The benefits: Engaging in research facilitates the study of the production of knowledge—how it is created, replicated, and validated. According to Enos, “part of being a democratic citizen is being able to evaluate knowledge and understand what goes into it.”

The challenges: Particularly at the undergraduate level, students’ exposure to (and mastery of) research methodology varies widely. Enos addresses this by suggesting that students pose a question and design a study that can be answered with whatever level of analysis makes them comfortable.
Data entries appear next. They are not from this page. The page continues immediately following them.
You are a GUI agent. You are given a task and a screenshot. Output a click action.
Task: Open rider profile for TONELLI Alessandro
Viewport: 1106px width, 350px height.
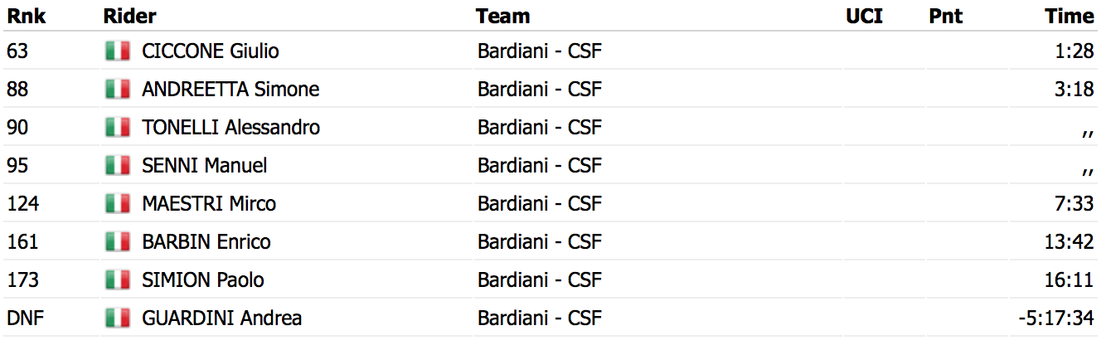pos(231,128)
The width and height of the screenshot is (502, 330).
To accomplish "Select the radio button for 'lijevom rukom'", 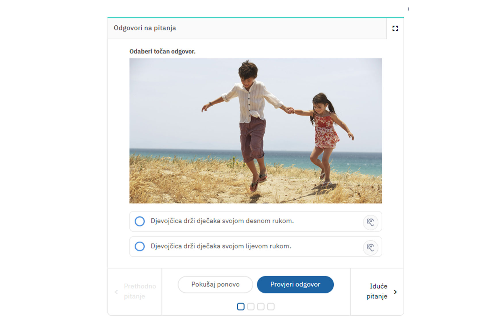I will coord(140,246).
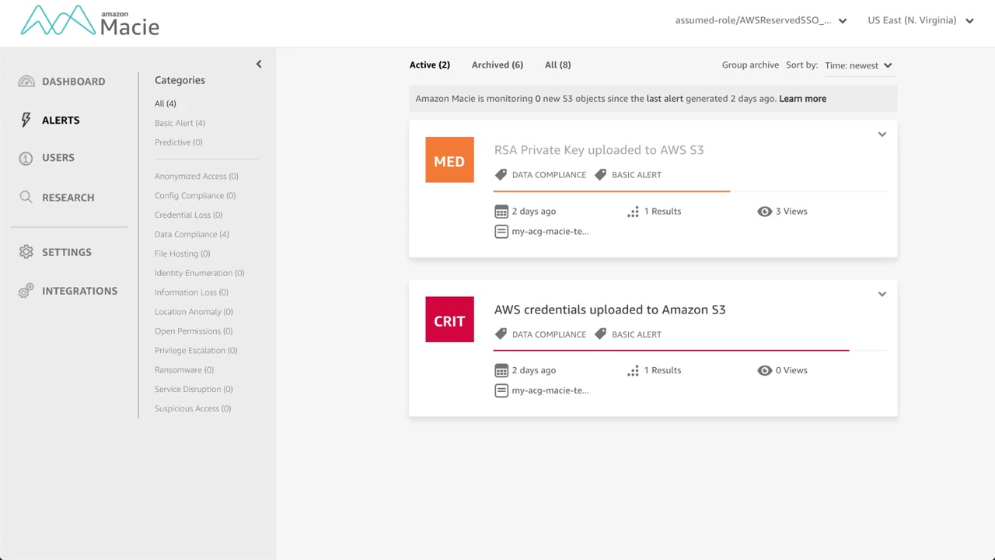Switch to the All (8) tab

557,65
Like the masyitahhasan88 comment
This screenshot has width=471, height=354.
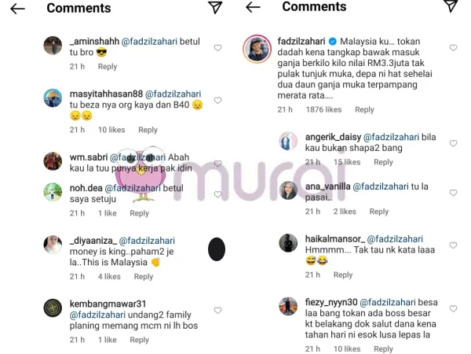tap(217, 100)
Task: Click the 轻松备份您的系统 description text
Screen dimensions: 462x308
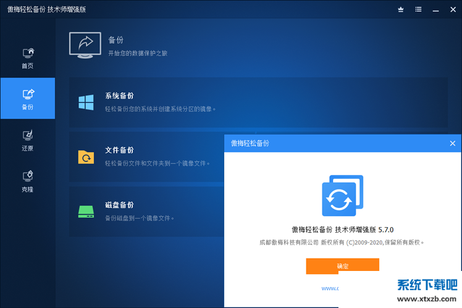Action: pyautogui.click(x=159, y=109)

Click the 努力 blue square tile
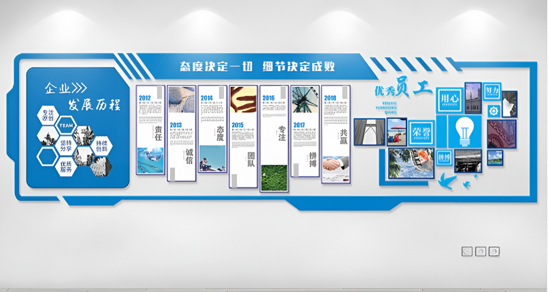point(492,91)
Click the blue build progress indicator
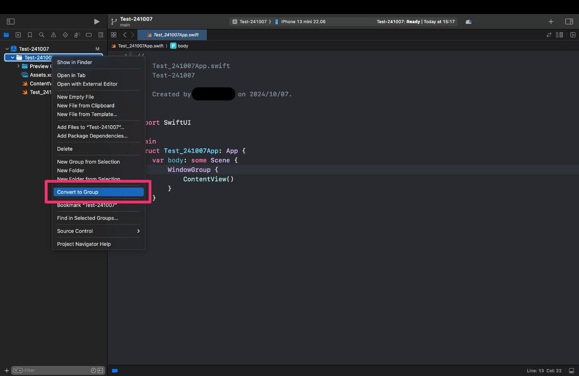 (x=115, y=370)
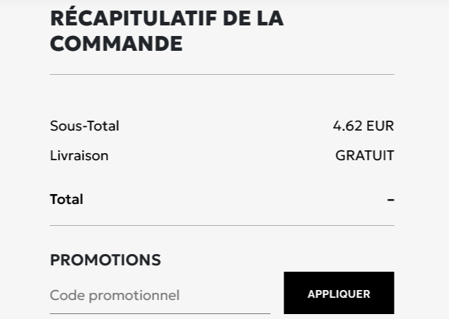Click the Sous-Total label
The image size is (449, 319).
[84, 126]
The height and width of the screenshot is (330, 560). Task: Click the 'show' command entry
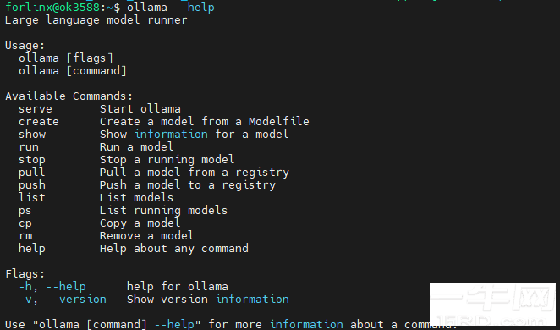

Takeaways and best practices

  • Check in early and often. Enos and his TF team organize formal (section meetings) and informal (email, course site discussion) channels for students to share their research design early in the process, iterate their methodology, and ensure it meets ethical standards. TFs evaluate whether study designs meet course-level IRB approval or if special approval is necessary.
  • Web-based tools make it easier than ever. The infrastructure to support student research includes tools like Qualtrics for Harvard (survey tool), Amazon Mechanical Turk (subject recruitment), and the Harvard Digital Lab for the Social Sciences (DLABSS), a free online experiment and survey community for social science developed by Harvard’s Institute for Quantitative Social Science (IQSS).
  • Don’t lose sight of the human support infrastructure. “There’s this tendency to shy away from talking to people in this process.” Enos reminds students that they can take advantage of human resources like the Harvard librarian subject experts or the Qualtrics phone support staff.

Bottom line: Students experience research “in the greatest depth” by collecting and reporting their own data. “They interact with its challenges and see the thrill of creating original knowledge as a worthwhile undertaking on its own.” Some students have pursued their research beyond Enos’s course—in their theses, their graduate work, and even on the basketball court.